◆ What you have to do ◆
Exact copy, no pictures: set down every entry below as written.

◆ Pixel coordinate grounding data ◆
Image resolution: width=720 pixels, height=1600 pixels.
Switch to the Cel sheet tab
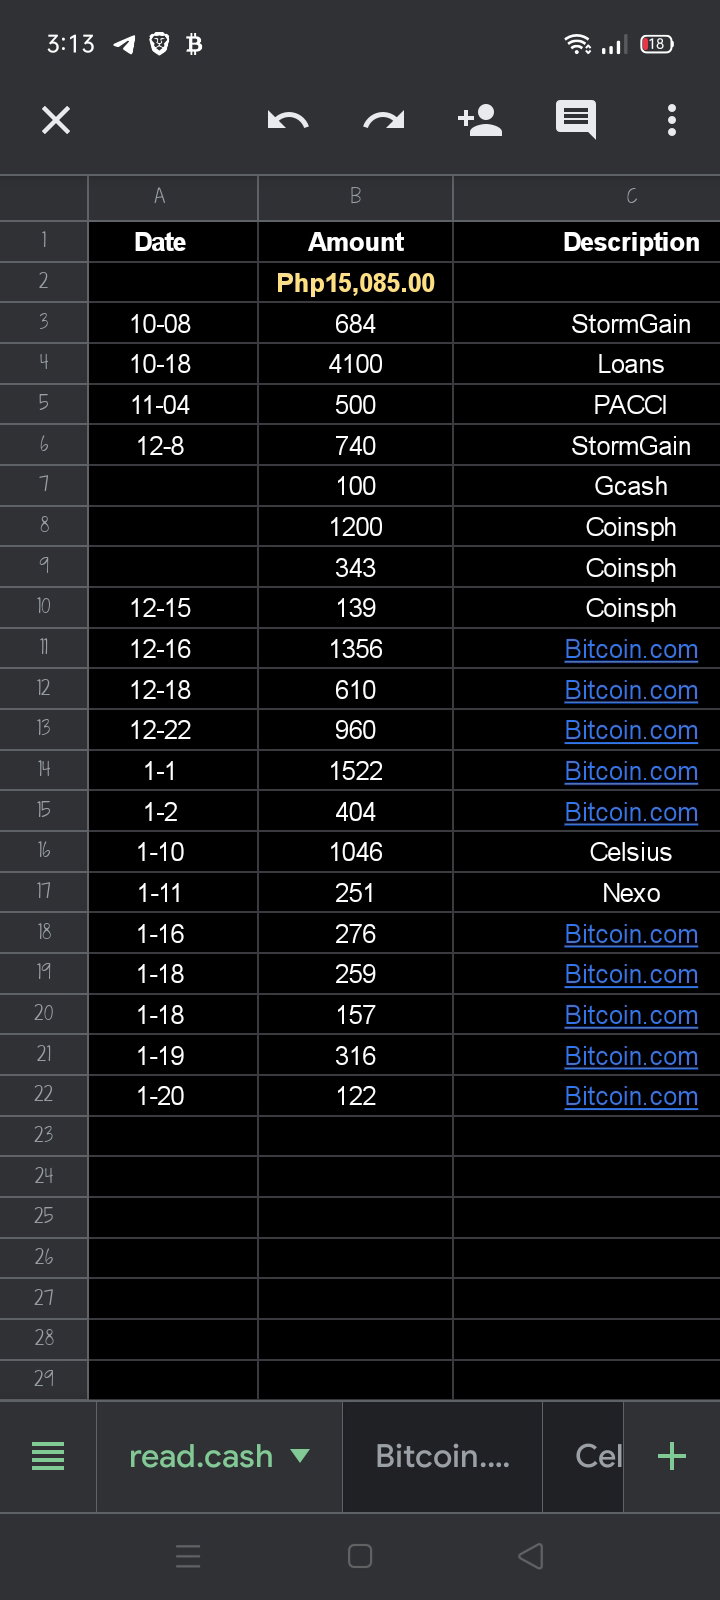coord(584,1456)
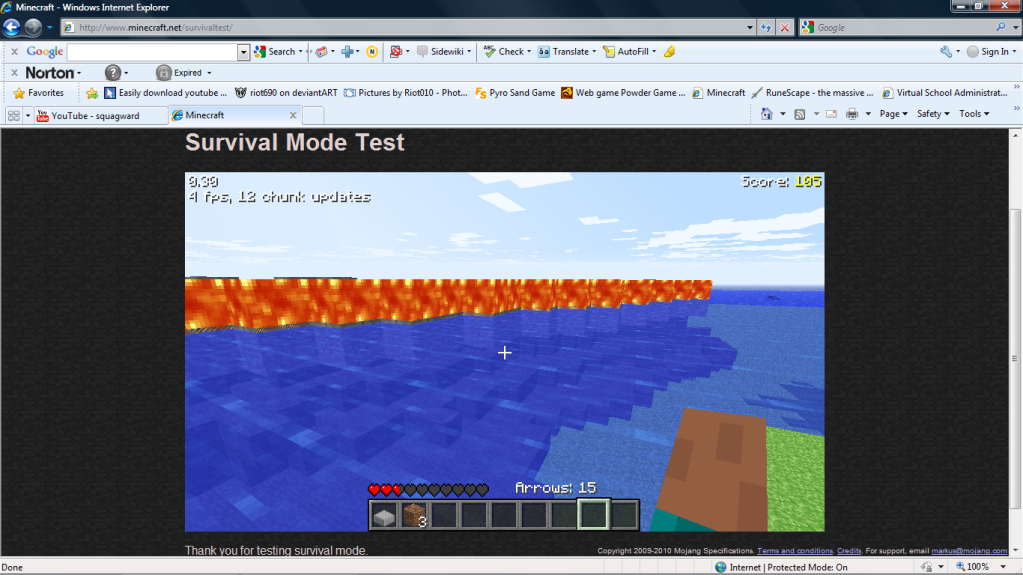
Task: Select the dirt block hotbar slot
Action: (x=414, y=515)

◆ Solved exercise ◆
Image resolution: width=720 pixels, height=1600 pixels.
Switch to the Cel sheet tab
coord(584,1456)
Task: Select the dirt block hotbar slot
Action: (x=414, y=515)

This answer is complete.